The average British household owns 7.4 internet devices. But for a nation so seemingly tech-absorbed, we are worryingly complacent when it comes to protecting ourselves online, leaving individuals and businesses at risk. With the use of online platforms and cloud storage as well as portable devices increasingly common, the need for vigilance, knowledge and awareness has never been greater.
The results of The Barclays Digital Development Index highlight this issue; workers in the UK are far less likely to keep their phones and laptops secure than those in Brazil, South Africa or China. This poses potential risks in the coming years as cyber hackers find increasingly sophisticated ways to access information.

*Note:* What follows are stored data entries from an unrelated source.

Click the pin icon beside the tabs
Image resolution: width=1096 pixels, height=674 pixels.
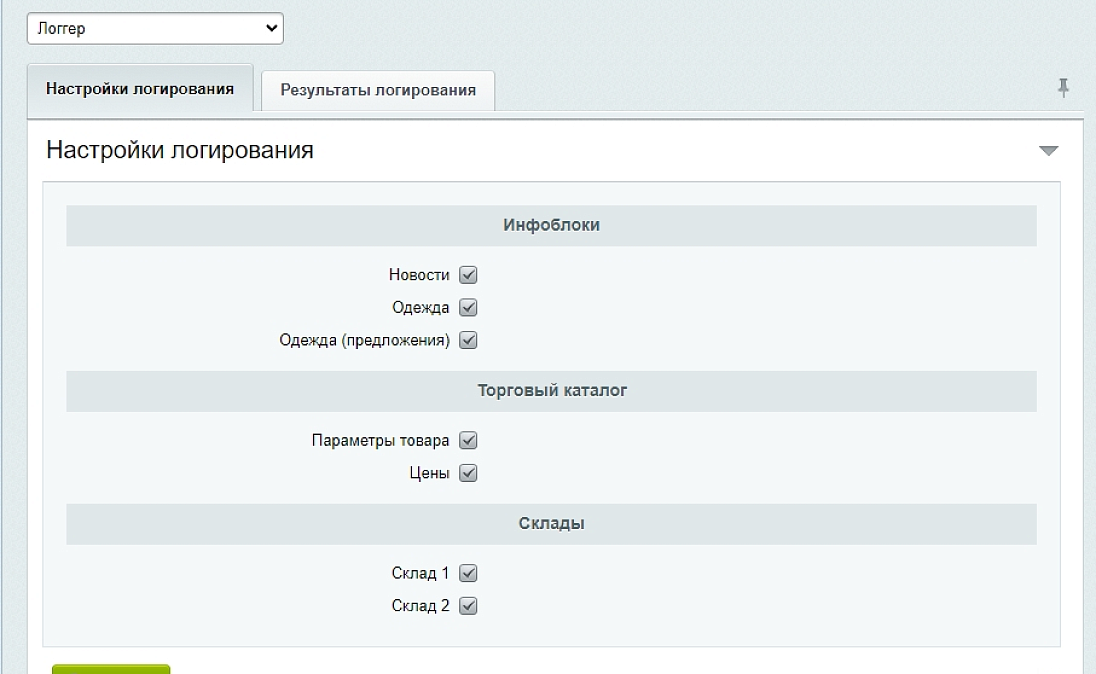[x=1063, y=88]
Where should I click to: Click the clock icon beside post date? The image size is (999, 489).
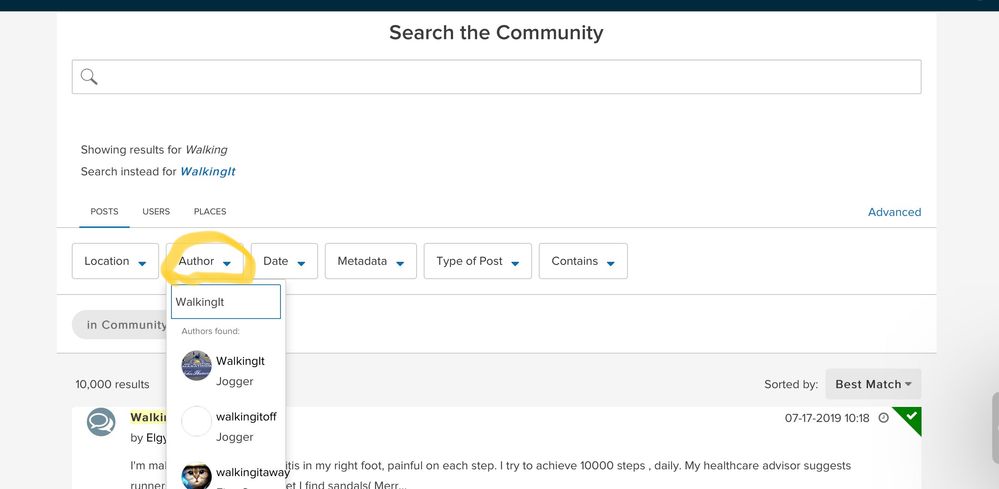pyautogui.click(x=883, y=418)
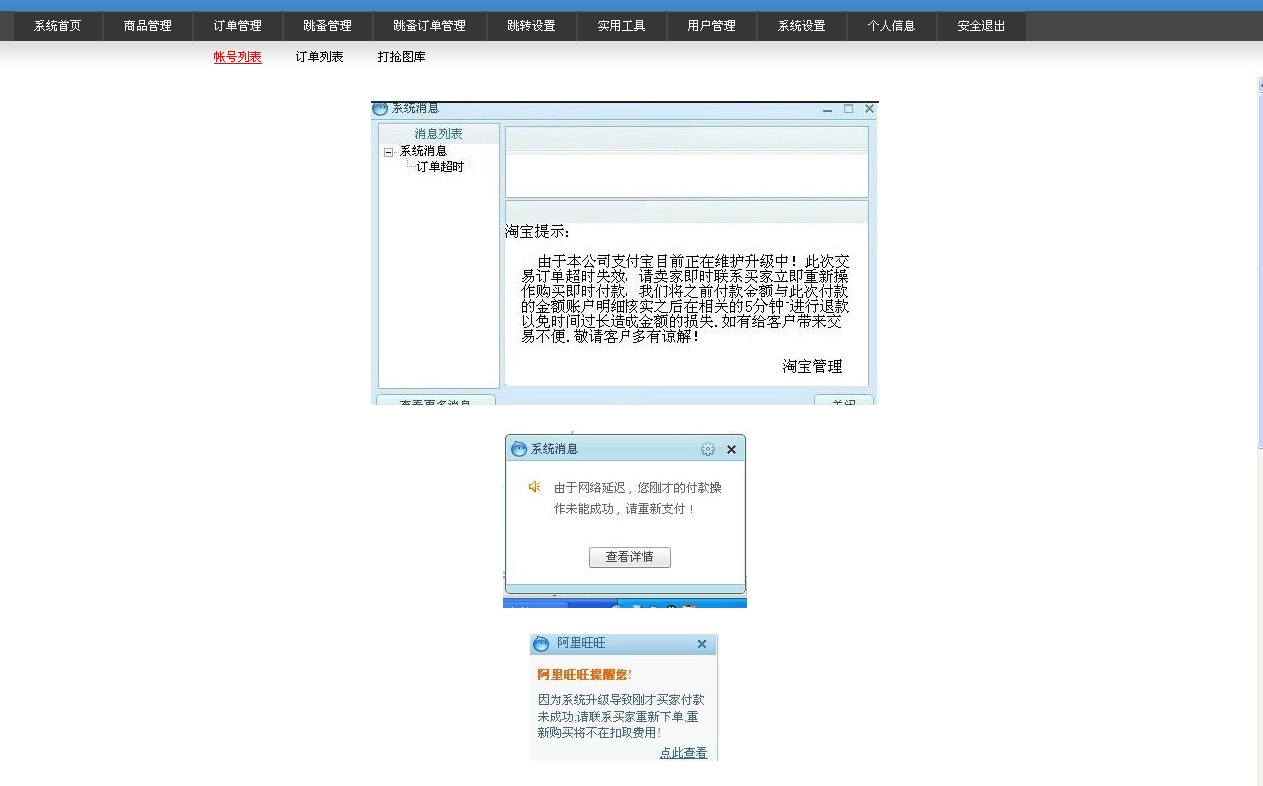Viewport: 1263px width, 786px height.
Task: Open the 商品管理 menu
Action: point(147,26)
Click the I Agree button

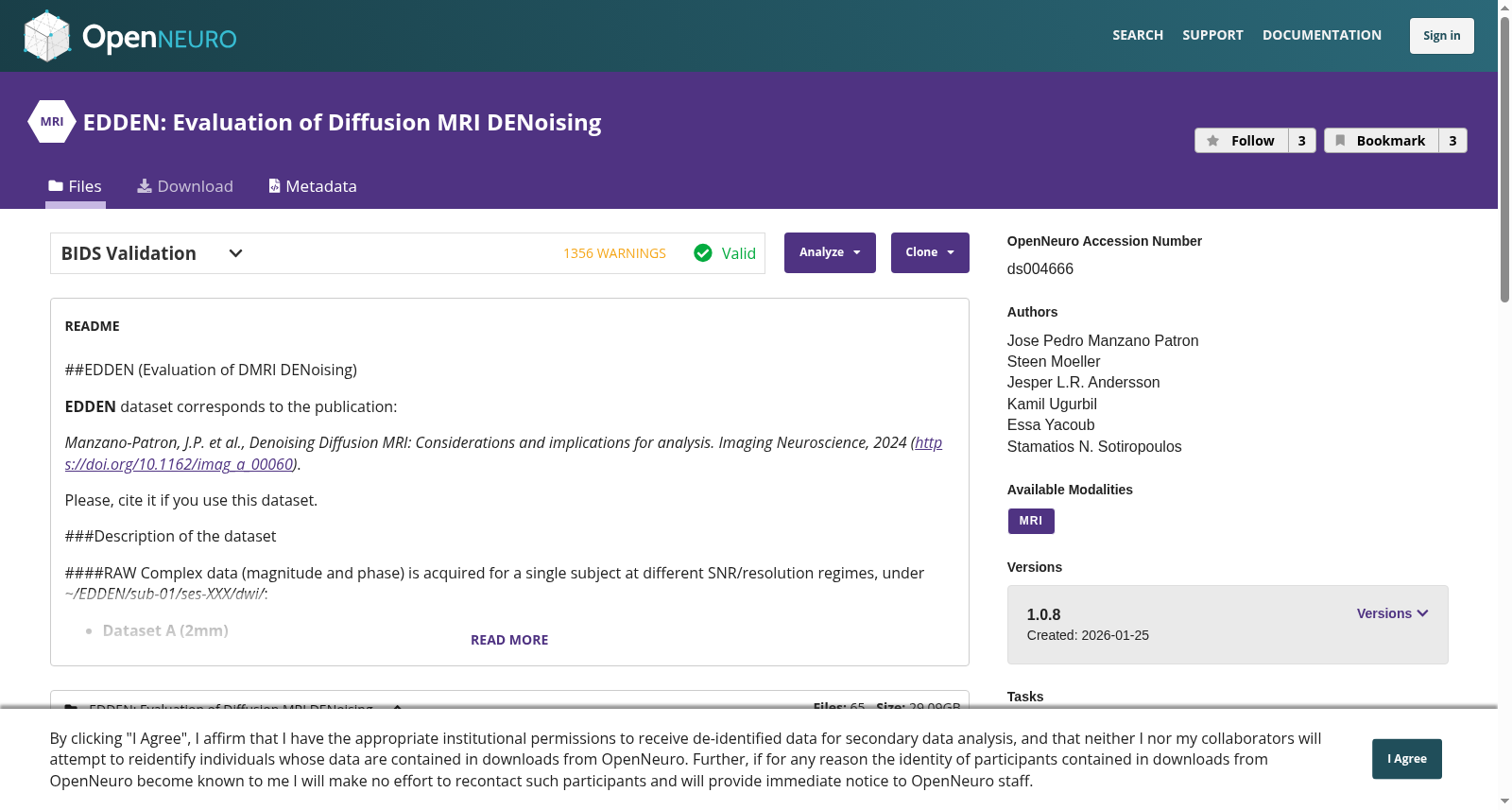(1407, 759)
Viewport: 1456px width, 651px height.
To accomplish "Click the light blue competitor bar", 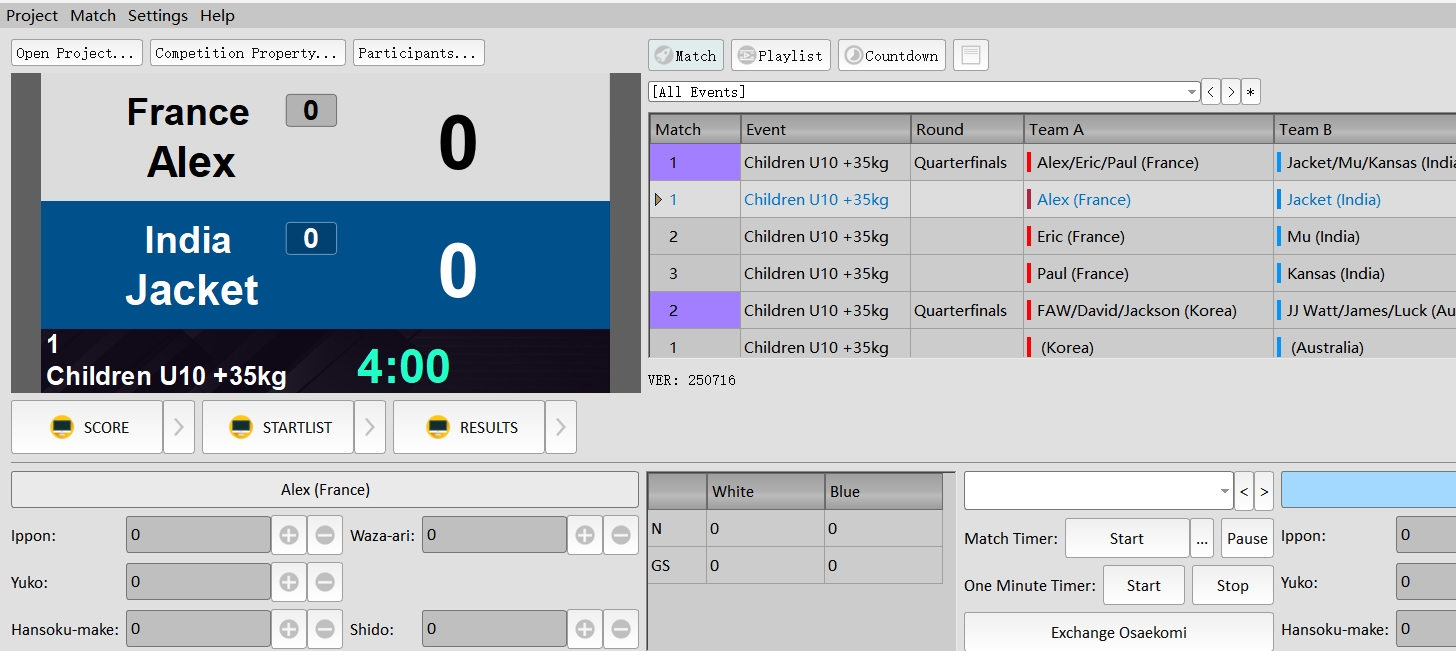I will click(1368, 490).
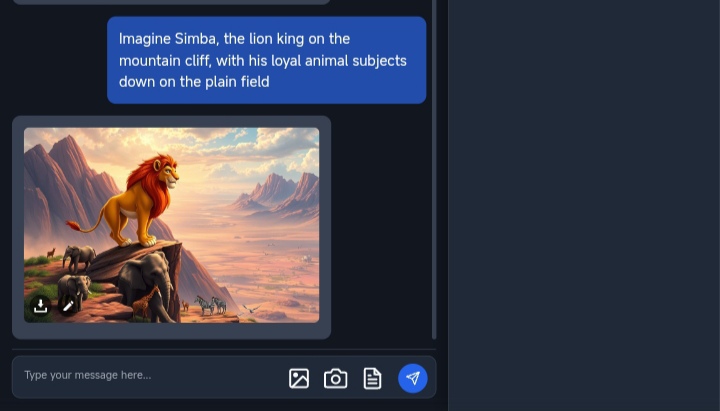Click the giraffe near the elephant's legs
The height and width of the screenshot is (411, 720).
pos(145,303)
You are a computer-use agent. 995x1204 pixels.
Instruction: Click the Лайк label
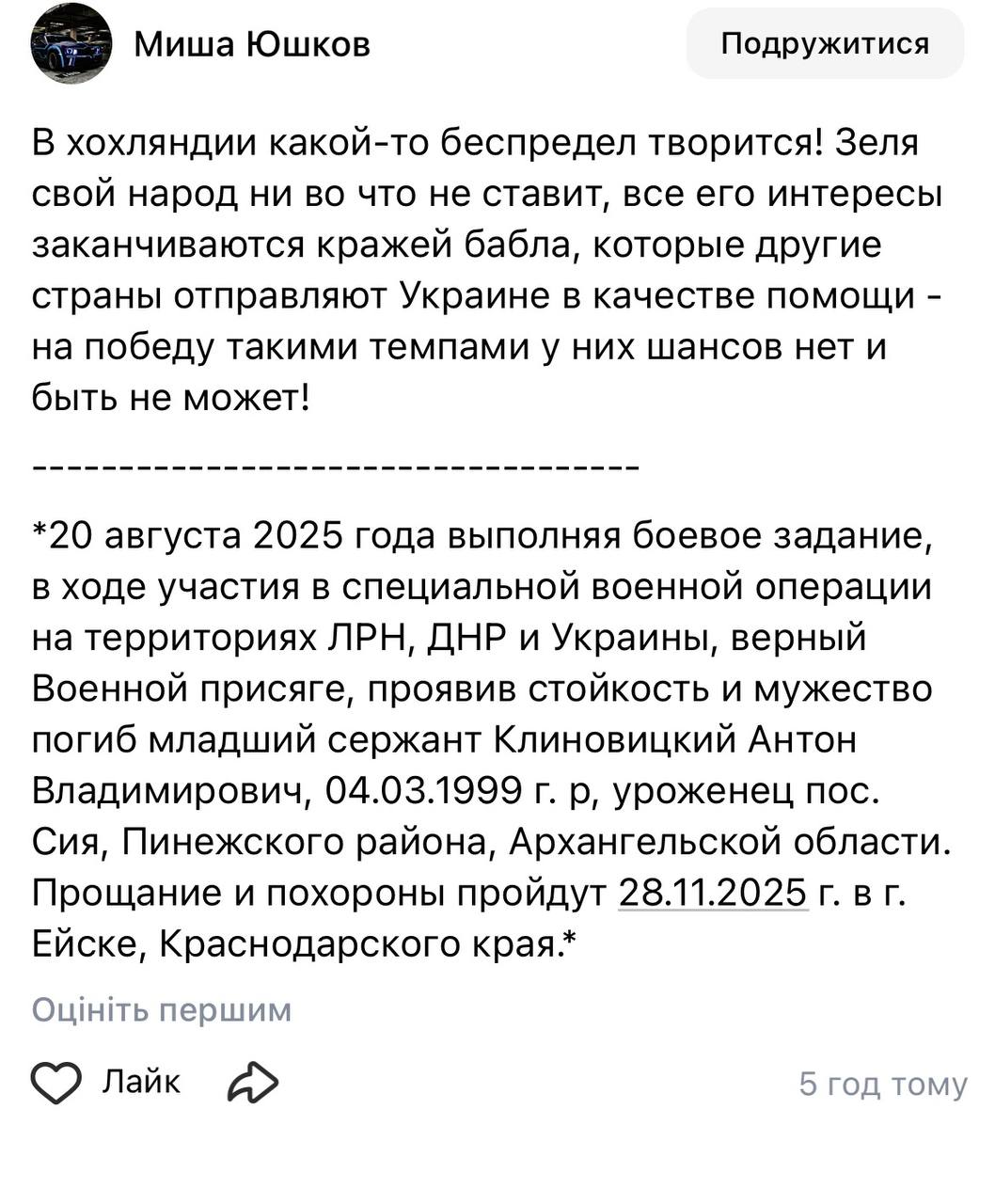pos(141,1082)
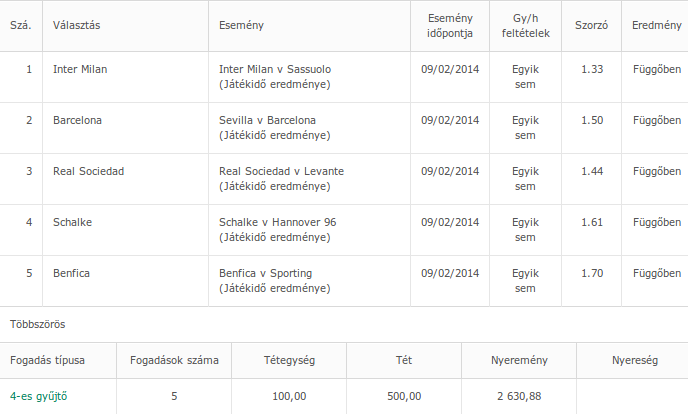Click the 2 630,88 winnings amount

coord(518,396)
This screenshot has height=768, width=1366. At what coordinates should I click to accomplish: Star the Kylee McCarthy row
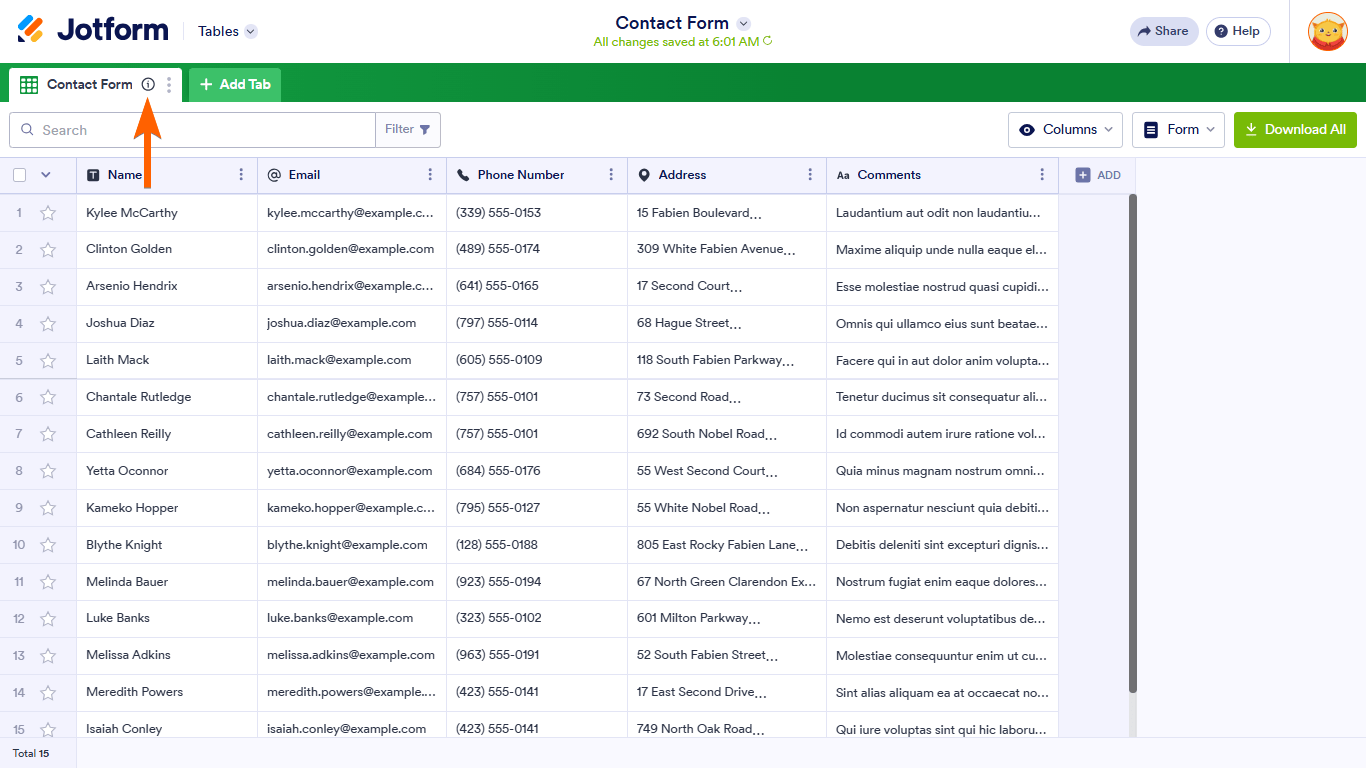(48, 213)
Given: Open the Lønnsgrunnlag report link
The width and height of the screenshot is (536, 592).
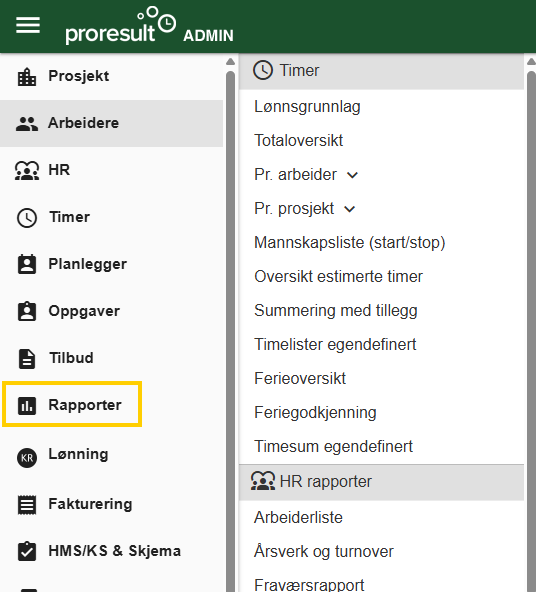Looking at the screenshot, I should pyautogui.click(x=307, y=107).
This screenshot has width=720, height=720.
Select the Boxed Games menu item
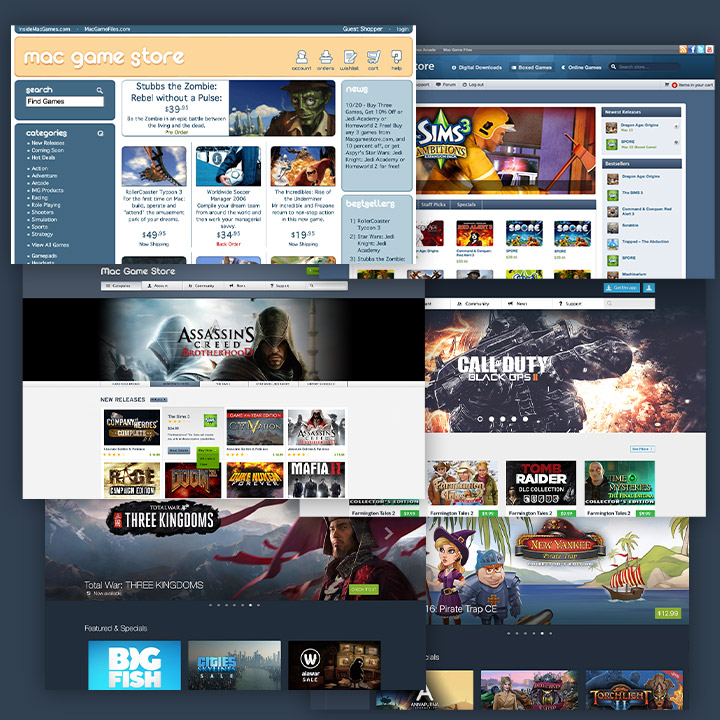coord(534,68)
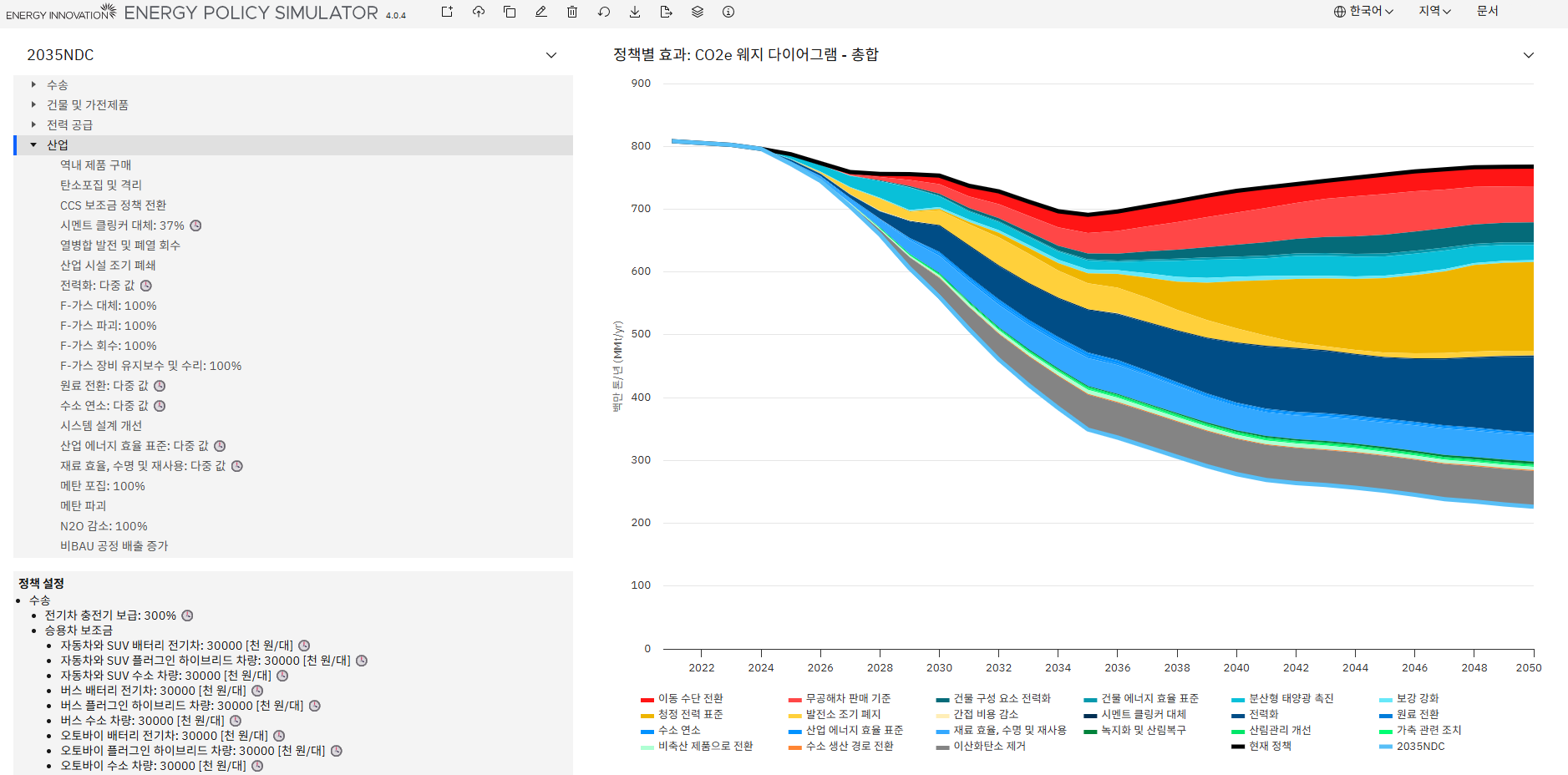Click the pencil rename icon

pyautogui.click(x=541, y=12)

The UK comes in second to last place for protecting data and devices in our index with only 13% of people in the UK using password generating software – in comparison to almost a third (32%) in China and India. Only 41% of UK citizens change important passwords regularly, in contrast to almost three fifths of Indians (59%). Brits are also more likely to store payment information on online accounts than our global counterparts – for instance, while 58% of South Africans never store this information online, only 38% of people in the UK said the same.
But our complacency, when it comes to digital security, is just one symptom of a wider digital dilemma – the UK consistently places at the lower end of the scale for their ability to capitalise on the digital opportunity and move from digital consumers to digital creators. Only 16% of people in the UK would be very comfortable building a website, and the percentage is even lower for creating a mobile app or game (11%). This is a stark contrast to developing economies such as Brazil and India where almost two fifths of the population (39% and 37% respectively) would feel comfortable creating a website and up to a third (27% in Brazil and 33% in India) would similarly feel comfortable building a mobile app or game.
While developed countries have more sophisticated digital policies in place to promote digital skills, it is clear that it is in developing nations where people are most confident about their digital capabilities, revealing a mismatch between digital investment and individual skills and confidence. The UK results show a clear commitment to digital upskilling from government as the UK ranks in second place, only behind Estonia, when it comes to digital skills policy. However, the country slips down to sixth place for individuals' digital confidence. This lack of willing to embrace the digital revolution could have an impact on our ability to compete in the global digital economy. The digital skills gap is already costing the UK economy £63bn a year in lost GDP.
At a time when the UK is considering its future outside the European Union, we have to remember that competing in the digital economy isn't simply a European question, it's about a global race that will define how prosperous and successful we are for decades to come. I believe that our shared interest is in ensuring digital capabilities are something for the many, not the few and that.
Now is the time to take charge of our digital future to protect individuals and businesses against the threat of cyber-crime and future proof the UK economy.